§ Task data
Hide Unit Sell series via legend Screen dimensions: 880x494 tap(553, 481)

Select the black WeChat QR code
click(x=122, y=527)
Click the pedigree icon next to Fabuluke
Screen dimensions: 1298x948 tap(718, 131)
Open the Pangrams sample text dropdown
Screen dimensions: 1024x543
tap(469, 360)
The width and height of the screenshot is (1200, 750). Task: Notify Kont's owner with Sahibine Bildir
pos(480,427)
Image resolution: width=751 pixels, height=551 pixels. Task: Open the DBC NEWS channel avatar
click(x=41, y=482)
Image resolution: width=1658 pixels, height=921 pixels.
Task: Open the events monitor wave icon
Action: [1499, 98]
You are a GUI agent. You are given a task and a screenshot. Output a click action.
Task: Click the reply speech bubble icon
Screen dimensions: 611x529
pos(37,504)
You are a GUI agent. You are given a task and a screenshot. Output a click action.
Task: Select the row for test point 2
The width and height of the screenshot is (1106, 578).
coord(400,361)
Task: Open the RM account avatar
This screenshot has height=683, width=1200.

§ Exercise goal
All lines from the one that contains "Screen dimensions: 611x529" to the last line above must be given again exactly, with both included and nothing added.

§ Response for this exercise
Screen dimensions: 611x529
pos(37,504)
You are a GUI agent. You are given a task and a screenshot. Output a click action.
Task: Select the row for test point 2
The width and height of the screenshot is (1106, 578).
coord(400,361)
Task: Open the RM account avatar
This screenshot has height=683, width=1200.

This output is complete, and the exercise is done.